Work order » Every line below should be repeated exactly.

* * * *

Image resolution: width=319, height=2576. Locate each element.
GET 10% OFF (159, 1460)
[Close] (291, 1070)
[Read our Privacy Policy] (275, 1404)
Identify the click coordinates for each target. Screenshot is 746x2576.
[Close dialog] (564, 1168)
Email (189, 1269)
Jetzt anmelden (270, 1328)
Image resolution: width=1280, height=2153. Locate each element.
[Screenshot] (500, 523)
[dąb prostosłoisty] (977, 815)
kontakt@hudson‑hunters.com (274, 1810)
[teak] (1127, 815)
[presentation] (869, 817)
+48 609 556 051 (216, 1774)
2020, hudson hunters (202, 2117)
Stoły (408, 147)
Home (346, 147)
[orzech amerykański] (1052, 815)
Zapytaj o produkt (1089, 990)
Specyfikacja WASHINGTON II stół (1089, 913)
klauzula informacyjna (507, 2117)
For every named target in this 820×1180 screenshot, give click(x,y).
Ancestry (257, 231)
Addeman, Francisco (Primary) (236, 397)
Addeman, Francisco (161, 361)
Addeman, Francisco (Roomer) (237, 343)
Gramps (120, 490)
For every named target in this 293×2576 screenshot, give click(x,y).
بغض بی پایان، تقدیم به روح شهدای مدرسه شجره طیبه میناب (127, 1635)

* * * *

Answer space »
Image resolution: width=319, height=2576. Locate each element.
GET 10% OFF (159, 1460)
[Close] (291, 1070)
[Read our Privacy Policy] (275, 1404)
Identify the click coordinates for each target. Screenshot is 746x2576.
[Close dialog] (564, 1168)
Email (189, 1269)
Jetzt anmelden (270, 1328)
Image resolution: width=1280, height=2153. Locate each element.
[Screenshot] (500, 523)
[dąb prostosłoisty] (977, 815)
kontakt@hudson‑hunters.com (274, 1810)
[teak] (1127, 815)
[presentation] (869, 817)
+48 609 556 051 (216, 1774)
2020, hudson hunters (202, 2117)
Stoły (408, 147)
Home (346, 147)
[orzech amerykański] (1052, 815)
Zapytaj o produkt (1089, 990)
Specyfikacja WASHINGTON II stół (1089, 913)
klauzula informacyjna (507, 2117)
For every named target in this 820×1180 screenshot, give click(x,y).
Ancestry (257, 231)
Addeman, Francisco (Primary) (236, 397)
Addeman, Francisco (161, 361)
Addeman, Francisco (Roomer) (237, 343)
Gramps (120, 490)
For every named target in this 293×2576 screenshot, give click(x,y).
بغض بی پایان، تقدیم به روح شهدای مدرسه شجره طیبه میناب (127, 1635)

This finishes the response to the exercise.